Glen smiled, then stood as Molly entered the room.
“You’ll have my decision soon enough,” the Commandant said. “Until then, I suggest you get some rest. I’ll see you tonight.”
Glen nodded, then left the compartment.
***
“I would like to resign, sir” Belinda said, as soon as the hatch was closed. “My conduct has not been in line with the traditions of the service.”
The Commandant held up a hand before she could start enunciating her failures. “You saved many of the delegates,” he pointed out. “Given how badly we were blindsided, it could easily have been a great deal worse.”
“I know, sir,” Belinda said. She felt the sudden urge to throw a tantrum and stamped on it, hard. Her emotional control was also slipping. “But I am starting to lose myself.”
“If there was a way to help, I would take it,” the Commandant said. “I told you, when this started, that I would prefer to keep you on the sidelines.”
“Yes, sir,” Belinda said. She took a breath. “I am becoming dangerous, to myself as well as my fellow Marines. That is not a good situation.”
“No, it isn't,” the Commandant agreed. “Do you believe the Marshal?”
“I think he has a point,” Belinda said, slowly. “But I was prepared to blame the Governor for everything. I never really considered the possibility of someone else plotting to blow up Island One and kill everyone onboard.”
She sighed. Augustus and Violet had survived, at least. God alone knew how long that would last. Terra Nova had a considerable amount of industry orbiting its star and the various warlords would definitely want to get their hands on it, even if the Governor didn't become a warlord in his own right.

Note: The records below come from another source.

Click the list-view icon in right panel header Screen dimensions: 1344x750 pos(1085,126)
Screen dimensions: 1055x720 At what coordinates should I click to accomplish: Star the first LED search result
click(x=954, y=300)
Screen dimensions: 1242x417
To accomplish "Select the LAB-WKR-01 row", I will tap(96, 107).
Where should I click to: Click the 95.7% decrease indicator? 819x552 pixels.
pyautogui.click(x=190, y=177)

She'd considered sending them both a message, telling them to get out while they could, but she'd known it would be far too re
vealing.
“I am minded to let him take a starship and go,” the Commandant said. “We have no other leads to follow.”

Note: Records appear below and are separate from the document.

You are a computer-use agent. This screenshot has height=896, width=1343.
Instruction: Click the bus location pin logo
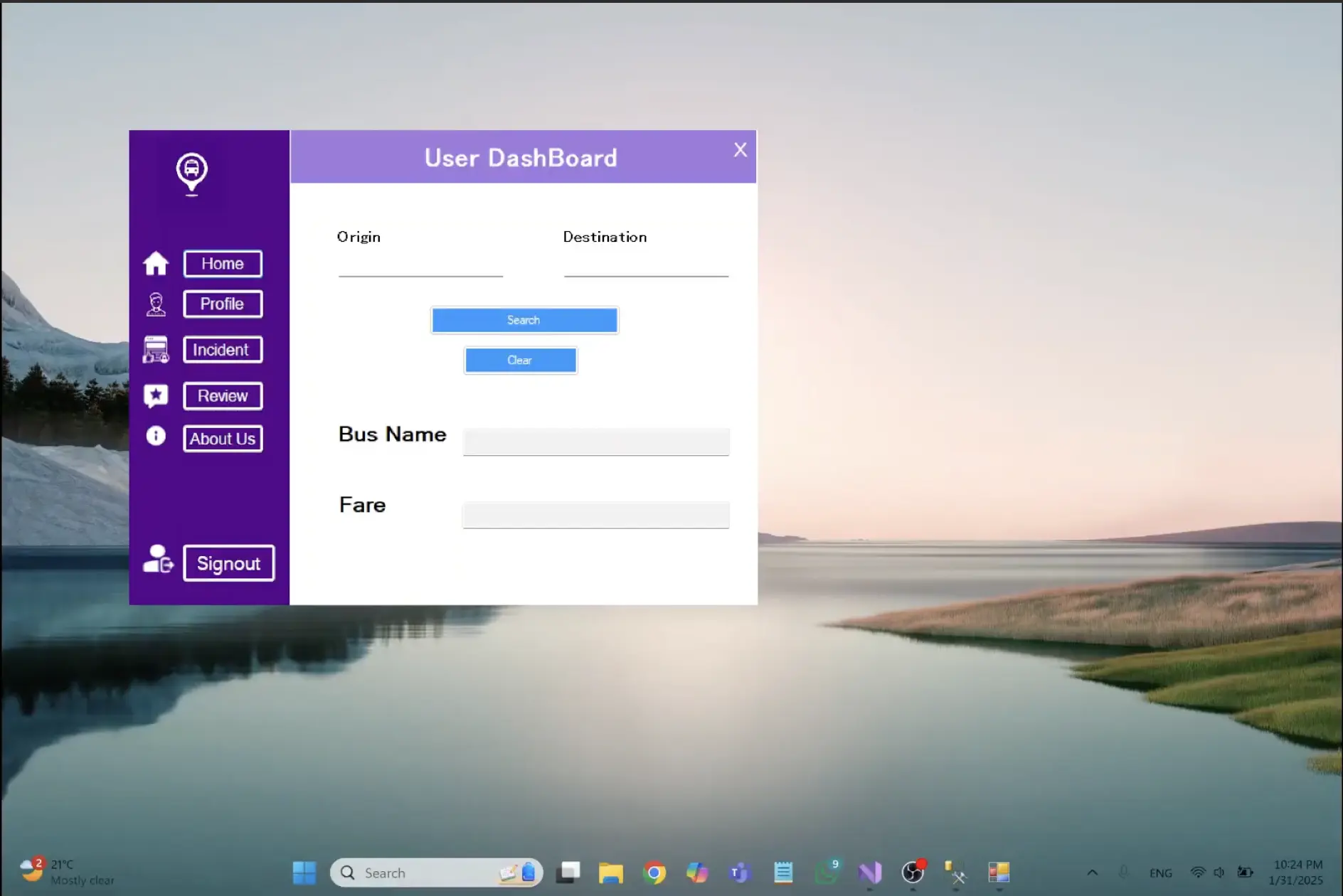click(x=191, y=173)
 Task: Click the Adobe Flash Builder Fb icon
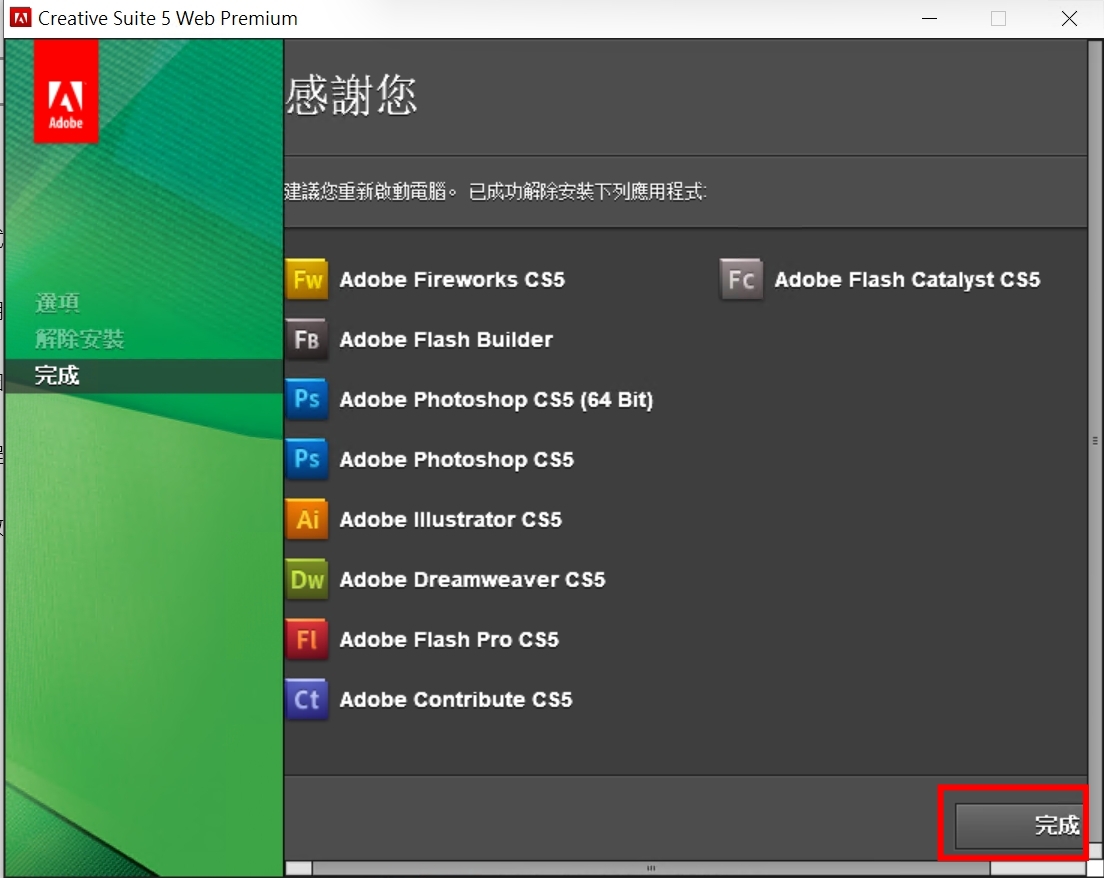point(307,340)
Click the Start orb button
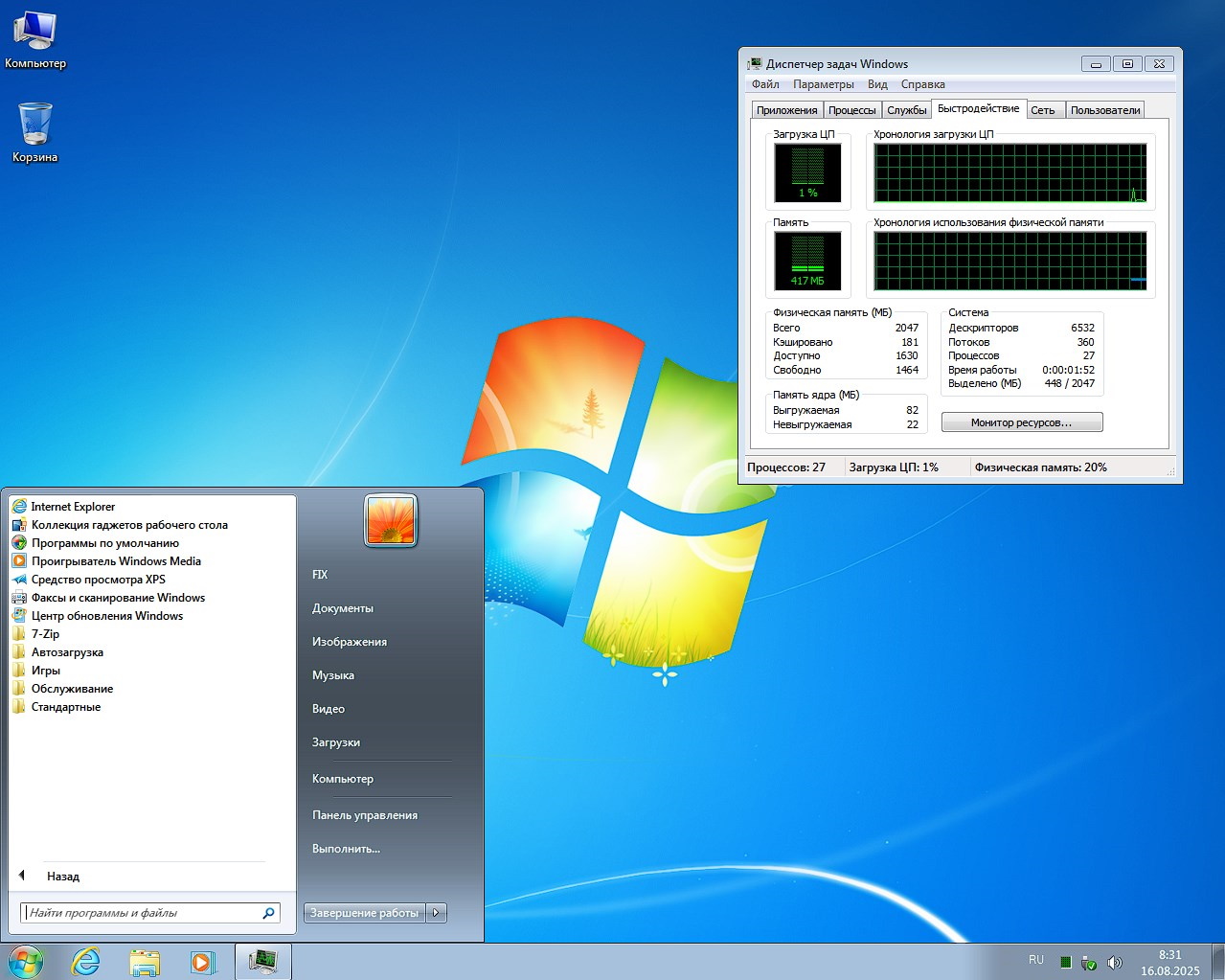This screenshot has height=980, width=1225. [26, 961]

Belinda looked at him. “Does it actually matter?”
The Commandant lifted his eyebrows. “Explain.”
“The conference failed,” Belinda said. “The war is about to begin, if it hasn't already started. Is there any point in hunting the people responsible down? And if we caught them, where would we try them?”
She’d seen enough High-Value Target snatch missions to know they were rarely effective. Often, the person captured would be replaced by another, who would promptly declare the previous person a martyr and use his name for propaganda. The war was about to begin. It seemed pointless to hunt the people responsible down, no matter how much revenge she wanted for Helen. There was no way they could be tried in front of a court.

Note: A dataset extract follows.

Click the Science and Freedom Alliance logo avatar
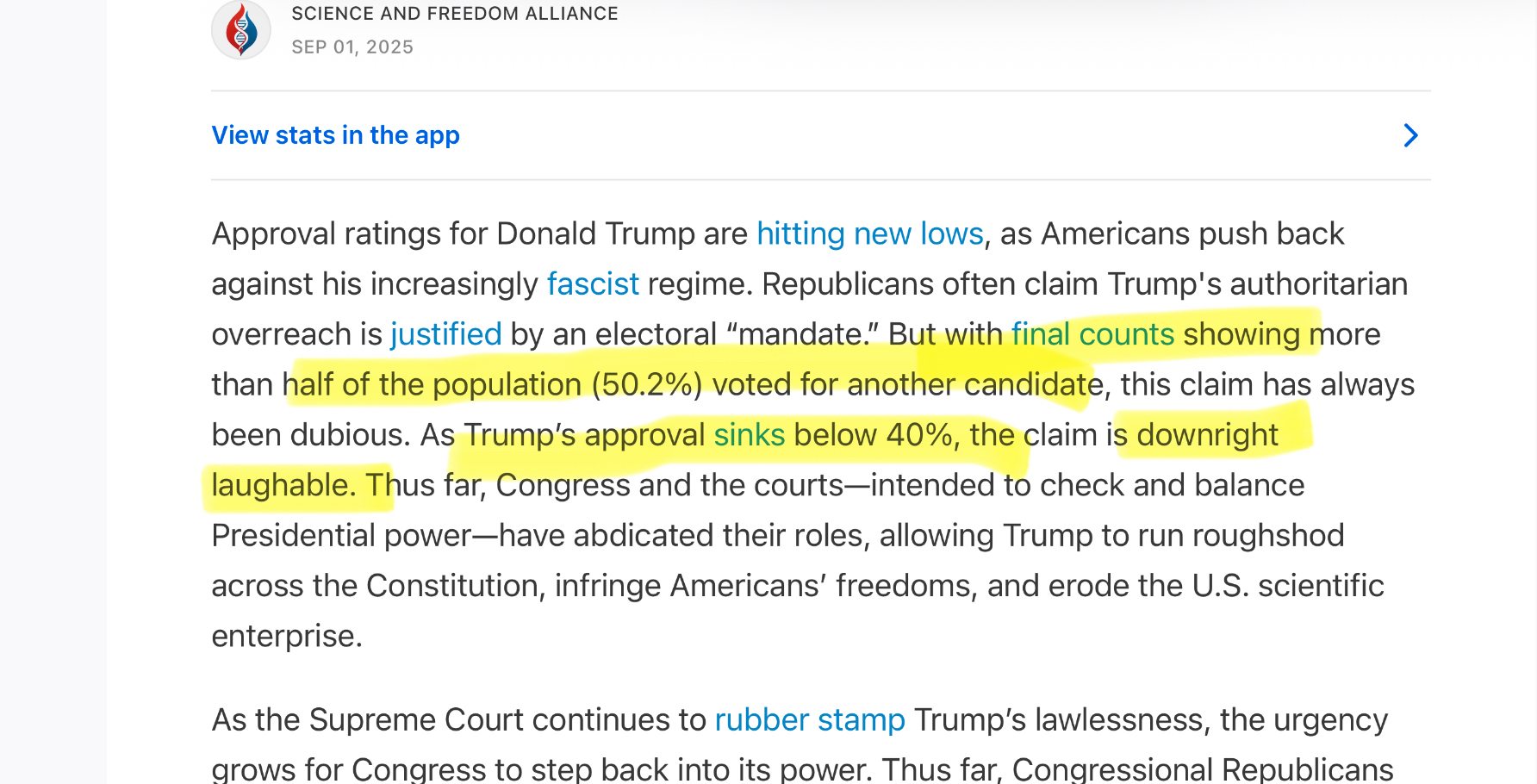 pos(241,30)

“They have to be stopped before they do something worse,” the Commandant said. “I believe they attacked the Slaughterhouse too. What will they do next?”
Belinda gritted her teeth. It made sense. The only people who would willingly destroy an entire biosphere were people who weren't dependent on biospheres of their own. RockRats or traders, they’d consider themselves independent from planets – and if the Core Worlds decided to use planet-killing weapons on each other, so much the better. Attacking the Core Worlds to encourage the others to retaliate against the suspected culprits might help make the war worse.
The Commandant sighed. “I would like you to accompany him,” he explained. “You will be effectively on detached duty. I imagine it will take months or even years to pick up a trail, of there is one to find. And if you find something, you will have the pleasure of dealing with it – or calling for help, if necessary.”